Focus music – I really like audiobooks, but when I am working on tasks that require a lot of focused cognitive function, I seem to better with music.  In recent years, research has proven correlations between certain music and performance.  I have listened to many streams of music specifically geared towards helping to maintain focus.  There is some on Spotify, some on Amazon Music, some on YouTube. 
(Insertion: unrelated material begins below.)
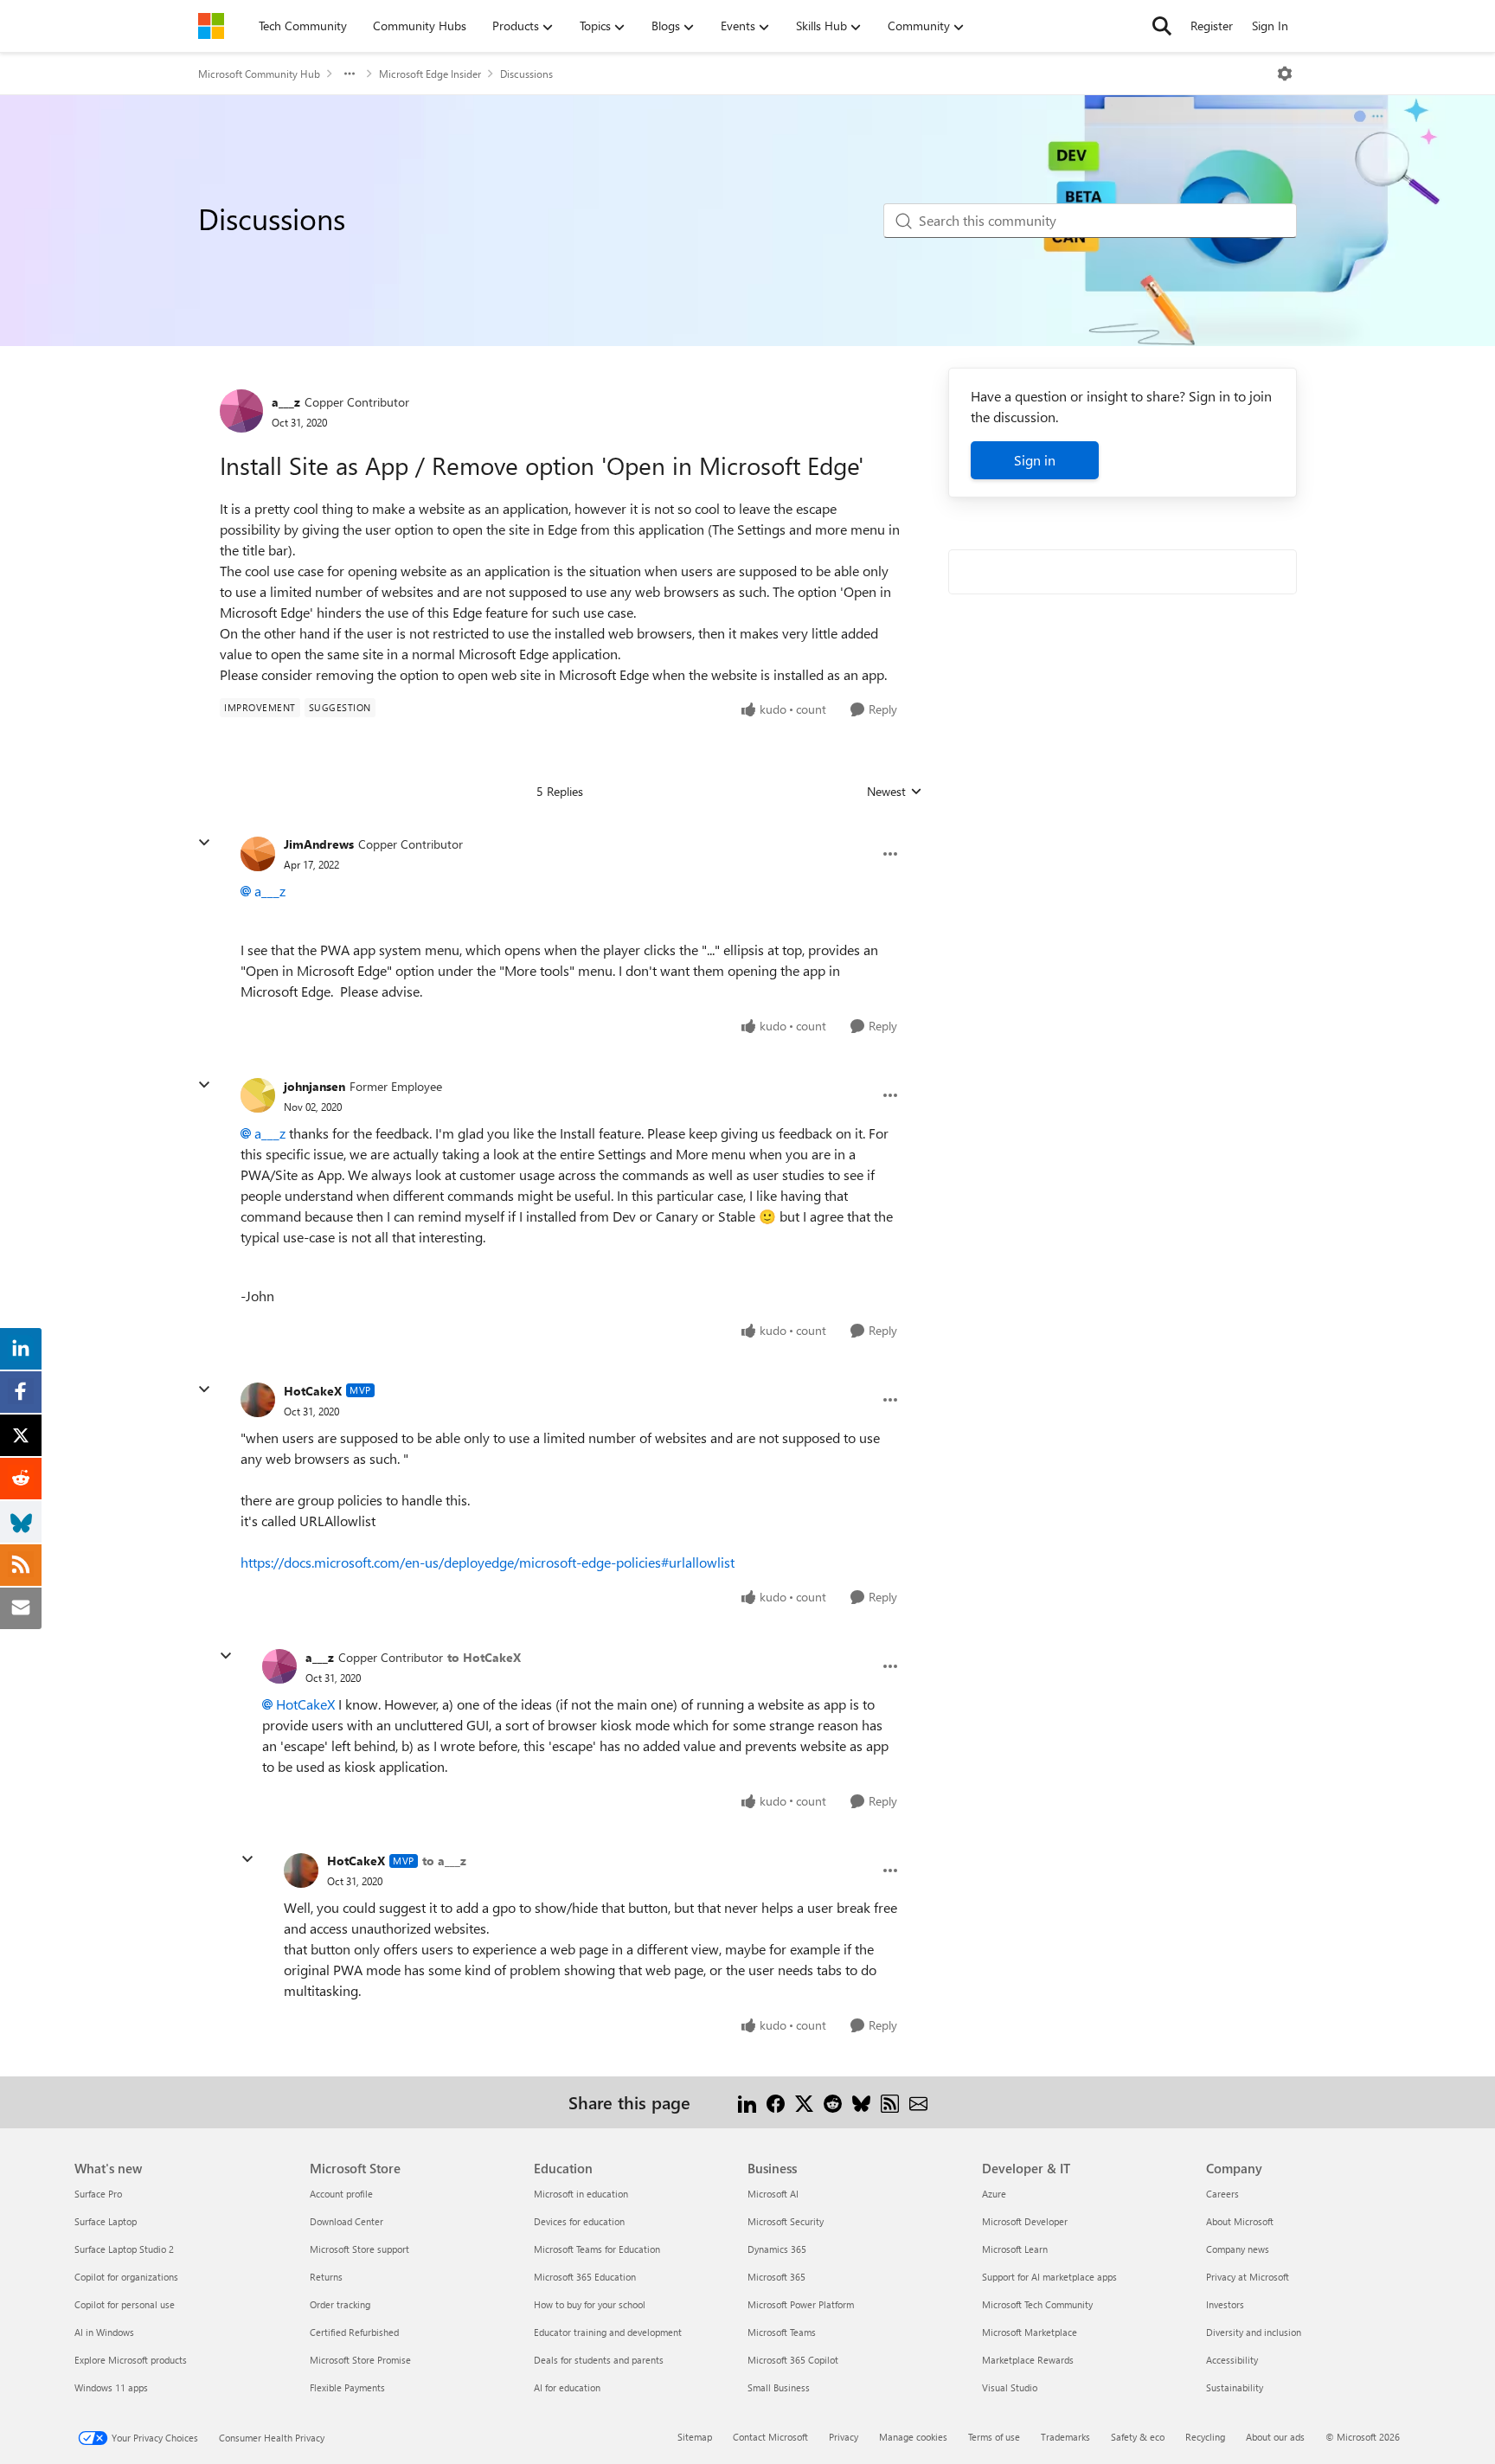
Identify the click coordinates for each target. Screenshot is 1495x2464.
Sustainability (1234, 2387)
One I am checking out right now is supposedly scientifically optimized to help you focus.  They don’t just have a “focus” music genre, all of their music is specifically curated for promoting focus and success based pm years of data and research.  The recommended music on Focus At Will is tailored for maximum effectiveness for your personality.  They have a 2 week trial (which I am in) which then turns into a paid subscription plan.
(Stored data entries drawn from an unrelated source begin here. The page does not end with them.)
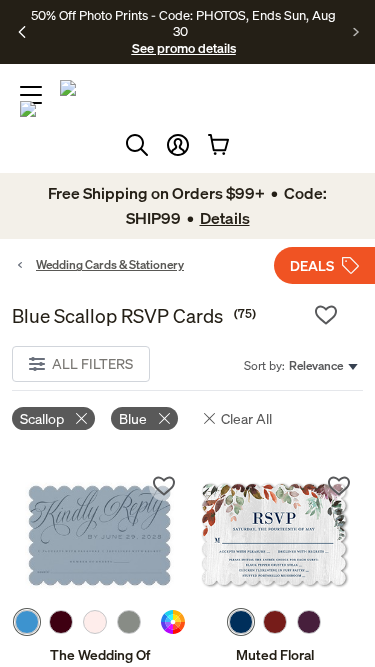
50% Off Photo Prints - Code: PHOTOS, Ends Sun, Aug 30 (183, 23)
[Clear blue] (164, 418)
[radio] (27, 622)
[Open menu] (31, 95)
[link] (100, 535)
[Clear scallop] (81, 418)
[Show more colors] (151, 622)
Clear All (246, 418)
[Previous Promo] (22, 32)
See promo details (184, 48)
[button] (178, 145)
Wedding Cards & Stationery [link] (110, 264)
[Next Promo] (356, 32)
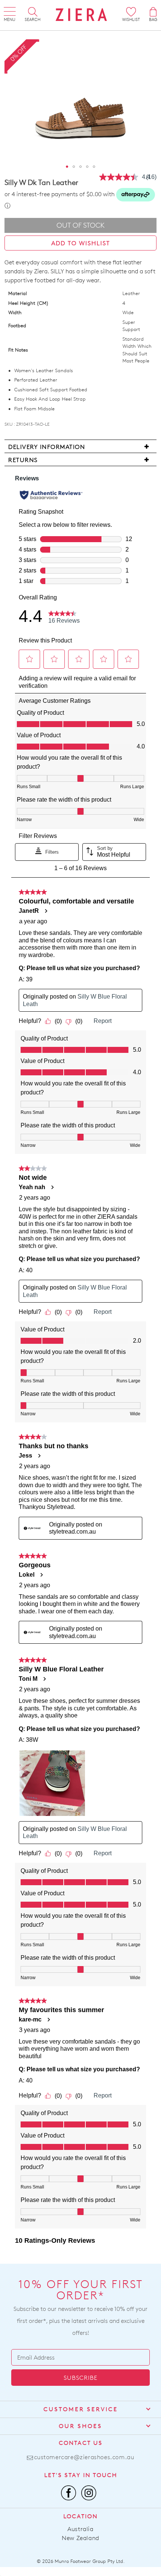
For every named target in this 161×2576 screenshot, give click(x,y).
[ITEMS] (153, 11)
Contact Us (81, 2442)
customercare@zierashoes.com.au (84, 2457)
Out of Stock (81, 225)
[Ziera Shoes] (81, 14)
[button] (67, 166)
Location (80, 2516)
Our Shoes (80, 2426)
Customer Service (80, 2409)
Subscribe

Increase efficiency – At some of the companies I have worked for, there was a high emphasis on Continual Improvement.  This means always looking for ways to improve the process.  This is typically done through data-driven methods, meaning that much data on the process, steps, efficiency, etc. is collected and analyzed.  With the right data, problems come to light that weren’t seen before, even by those that were directly part of the process.  Sometimes we can’t see what is in front of us and need to step back a look at the whole picture.  The same applies to you and your work.  Take the time to review and analyze what you are doing and how it can be improved.  Often, our workflow can be reorganized and whole tasks discarded.  You may be able to reorganize your business and improve your bottom line.  Don’t discount the value of optimizing your home office space.  Maybe you can reorganize your home gym and squeeze in another workout in the same allotted time.  Maybe you can change your attitudes and actions and even improve your marriage?

Accountability.  Though it is best to have the integrity to do the things we need to even when no one knows about it, that isn’t always how we work.  If we tell ourselves we are going to quit smoking, start working out, eating vegan, whatever, and keep that thought to ourselves, it is much easier to back out of that commitment than if we had announced it as a solemn oath to our friends, family, and on social media.  Knowing that someone else knows can be a powerful motivator.  This is called the power of social expectations, and it can be drawn upon to keep us on track with our personal development.  

Just announcing your goals, however, isn’t enough.  If we really want to be successful, we need someone that will monitor our progress and regularly check up on us to make sure we are on track.  Someone that will give us a kick in the pants when we get off track.  If we do this our chance of success will increase by up to 95% according to the American Society of Training and Development (ASTD). 

Take specific actions to advance your goals.  Document your progress.  Be honest with your accountability partner about what you are doing and not doing.  Tell others about your plans and progress.  If we keep it to ourselves, that will likely be as far as it goes.


There is an old adage that says we reap what we sow.  Plant the seeds today that will produce the fruit in years to come!